### Document text

Tuesday, April 8, 2014

Past the Breaking Point

Life has been pretty stressful around here for the last several weeks, for the following reasons:

1 - My BYU class that I was finishing up had a deadline of April 5th.  With all the home projecting going on, my class got put on the back burner.  It was a huge relief when I turned in my last paper and saw that final grade.  (As a side note:  I turned in a brilliant final paper, but didn't bother doing proper citations.  I turned in 100% work on the writing and figured the teach wouldn't dock me too badly for the crappy references.  I was right!  I got a 92% on it, which roughly correlates to my final grade in the class.  I'm so proud of myself for accurately estimating my grade on the paper, and hence spending the perfect amount of time on it!  An extra few hours of my time was totally worth 8%.)

2 - Taxes due.  I'm self-employed, which is a whole different animal.  Before deducting all my business expenses, we owed a substantial amount of money.  The problem was that I didn't realize at the start of this that I needed to keep track of all those expenses!  So I spent the last few weeks getting that all in order, including adding up 3,005 miles worth of mileage (luckily my invoices each have an address on them, and I have a crazy-detailed spreadsheet that I'm kinda OCD about).  In the end, we paid the Feds $9.  Score!  (Also, happiness:  Ohio has a new Small Business Owner deduction, and heck, I'm a small business owner, I'll take that deduction!  The end result is that we only paid Ohio $12.)  ...  This also means that we've accurately estimated how much taxes to deduct throughout the year from Rob's paycheck.  Which feels awesome.

######
### Dataset section

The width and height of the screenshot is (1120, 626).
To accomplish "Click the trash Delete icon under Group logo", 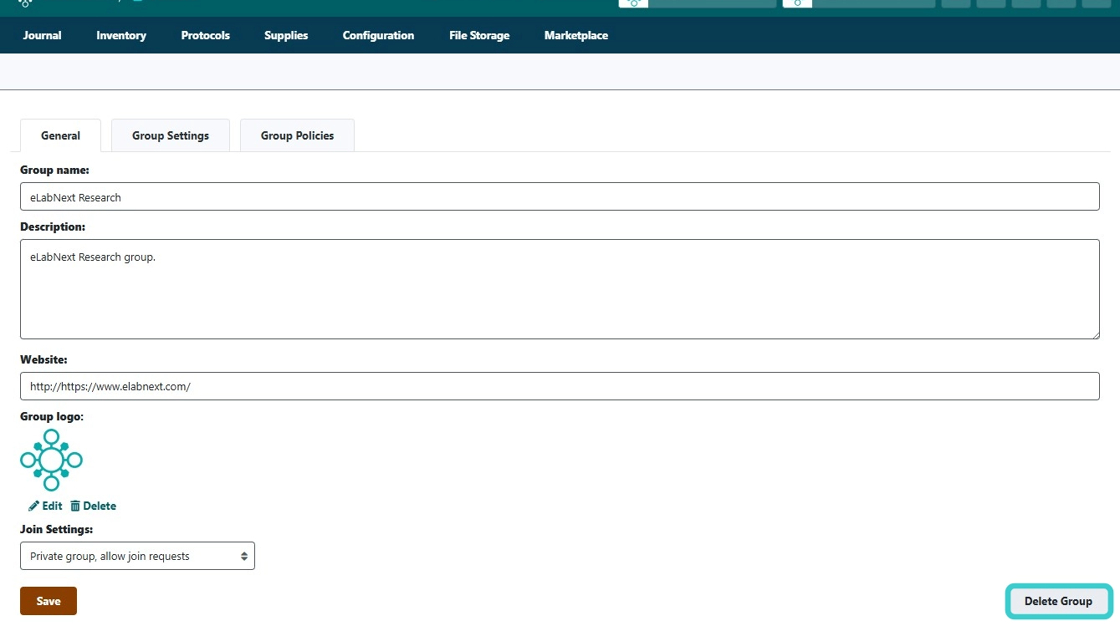I will tap(75, 506).
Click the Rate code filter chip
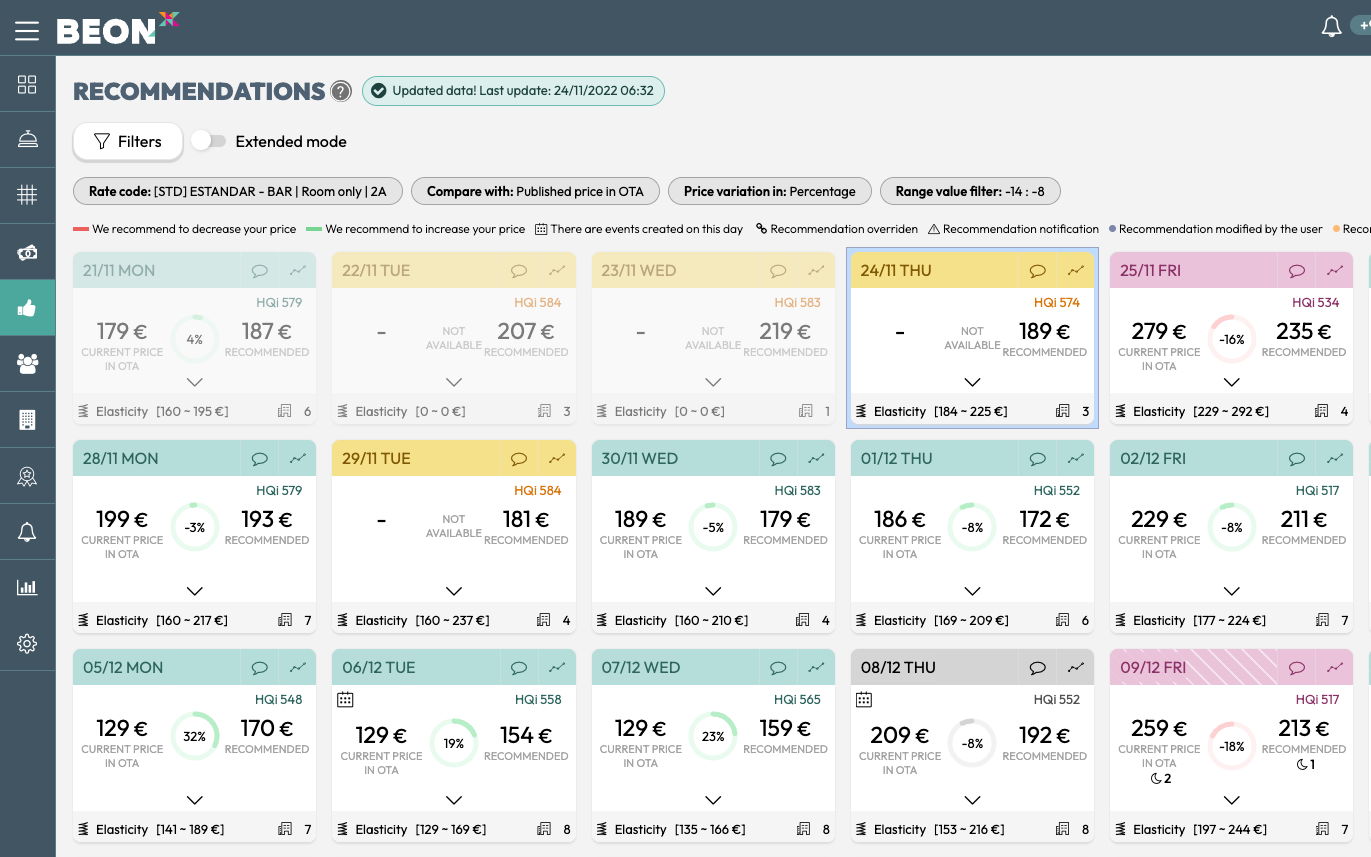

######

**Tasks**
**1)** In the blog post about a stressful few weeks, how much did the household end up paying Ohio in taxes?
**2)** Pick up the blog post about a stressful few weeks right after its final sentence and keep writing it.

**Solved problems**
**1)** $12

**2)**
3 - California trip.  So, this one is a really long story.  I'll give you the sum-up:  We were planning to go to California for the entire summer, but things have changed and now we're not going.  I'm not super sad about not going, in the end, but the transition from Excitement About a Trip to Acceptance of a Major Change was a hard one.  I spent a week feeling like the world was spinning underneath me and I couldn't get my bearings.  Now I feel pretty good about it, and I can even see how this could be a really good thing.

Note:  Miciah will still be going.  She reminded us in about 3 seconds flat that it was "her turn" to spend the summer with Grandma and Grandpa, since Elijah spent the summer with them last year.  I had forgotten about that.  She'll do Girls Camp out there with her cousin, and they're both really excited about that.  Girls Camp is on this GORGEOUS mountain property, so they'll love it.  Plus, they'll be together, and that's always the highlight of their year.

4 - Work.  Freelance work is funny, because I can have weeks where I work just a handful of jobs, and then weeks where they need someone almost full-time.  I'm free to say no, of course, but accepting more work is sometimes nice for a variety of reasons.  So for about 3 weeks I worked almost full-time and it was rough.  The paycheck will be nice, but it was stressful.  ...  I decided, through that experience, that full-time work wouldn't always feel that stressful - mostly it was the sudden difference that was so hard - but I still am not overly anxious to try it out on a regular basis.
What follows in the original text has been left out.